American Girl dolls are now available on loan at Arlington libraries, but the waiting list is so long children won’t get their hands on them for the “foreseeable future.”
“It’s been a rapid success,” said Peter Golkin, spokesman for the Arlington Public Library system.
Arlington libraries started to offer the dolls to patrons last month, after library officials heard of a similar program in New York. The dolls were acquired thanks to help from the Friends of the Library.
“They were kind enough to make it happen,” Golkin said.
There are about 20 dolls available for checking out, with various characters available representing various eras in history. It's a deal for parents since the dolls sell for $110 each.
Dolls can be checked out for a week at a time. They come with a kit that includes information about Arlington’s history at the time the doll represents, along with a journal and a carrying case.

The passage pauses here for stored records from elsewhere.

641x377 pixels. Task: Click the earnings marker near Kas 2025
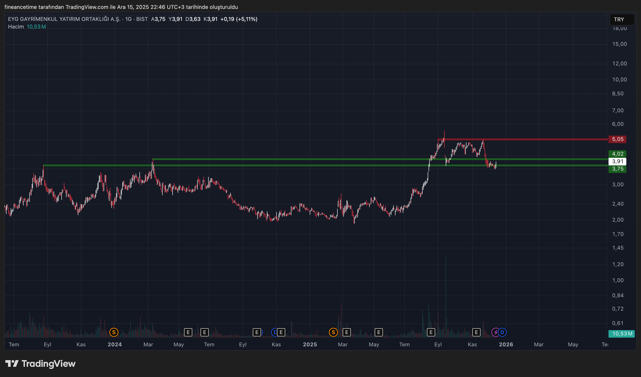click(476, 332)
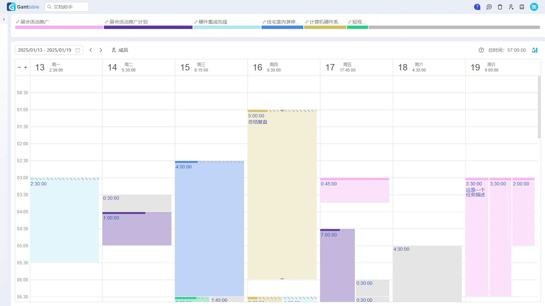Open the feedback chat bubble icon
This screenshot has height=306, width=545.
point(489,7)
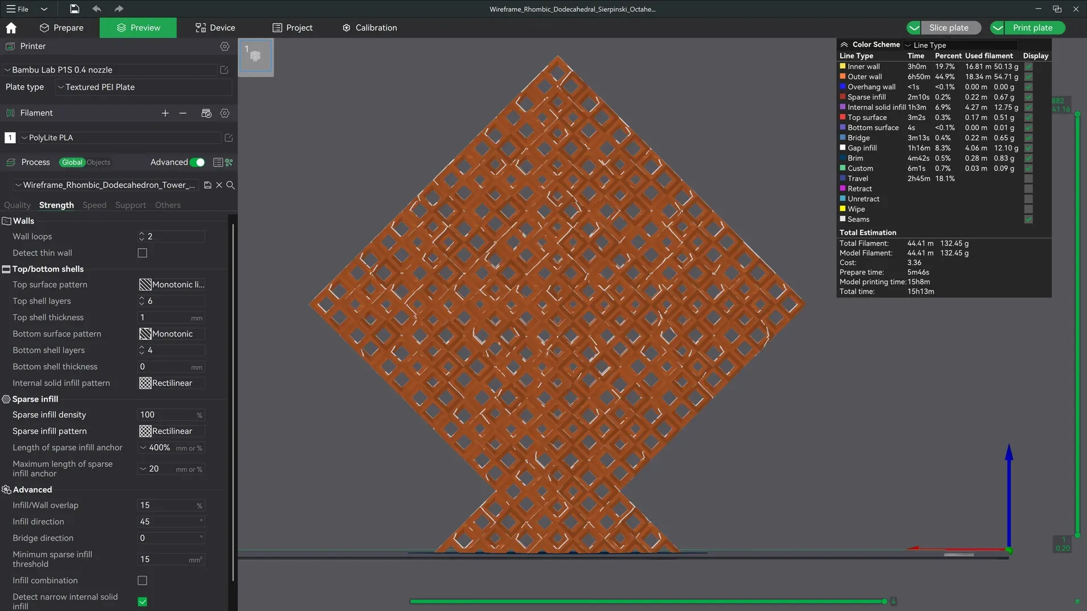
Task: Add a filament with plus icon
Action: point(165,113)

The books that accompany each doll are also hot items in libraries, Golkin said. On Thursday, American Girl doll author Valerie Tripp will speak at 4:30 p.m. at the Cherrydale Branch Library on 2190 North Military Road, where her books will be available for purchase and signing.

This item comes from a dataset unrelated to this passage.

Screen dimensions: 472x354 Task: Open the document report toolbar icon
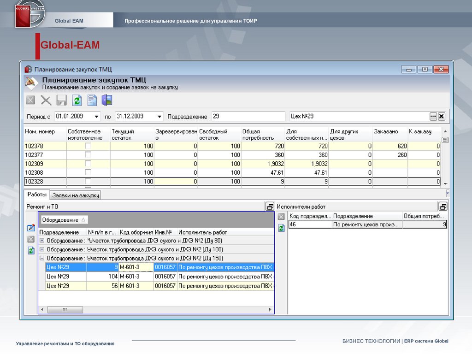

Visit the Arlington Public Library website for details on how to check out the dolls.
The library is always looking for additional donations of dolls, but below is a list of the dolls currently available, according to the library's website:
- Julie and Ivy felt the cultural changes of the 1970s.
- Molly knew the homefront of World War II.
- Rebecca was part of a Russian-Jewish immigrant family adapting to life in New York just before WWI.
- Addy escaped slavery and worked to reunite her family in 1860s Philadelphia.
- Marie-Grace and Cécile shared an unlikely friendship amid pre-Civil War New Orleans.
- Josefina grew up on a New Mexican “rancho” in the 1820s.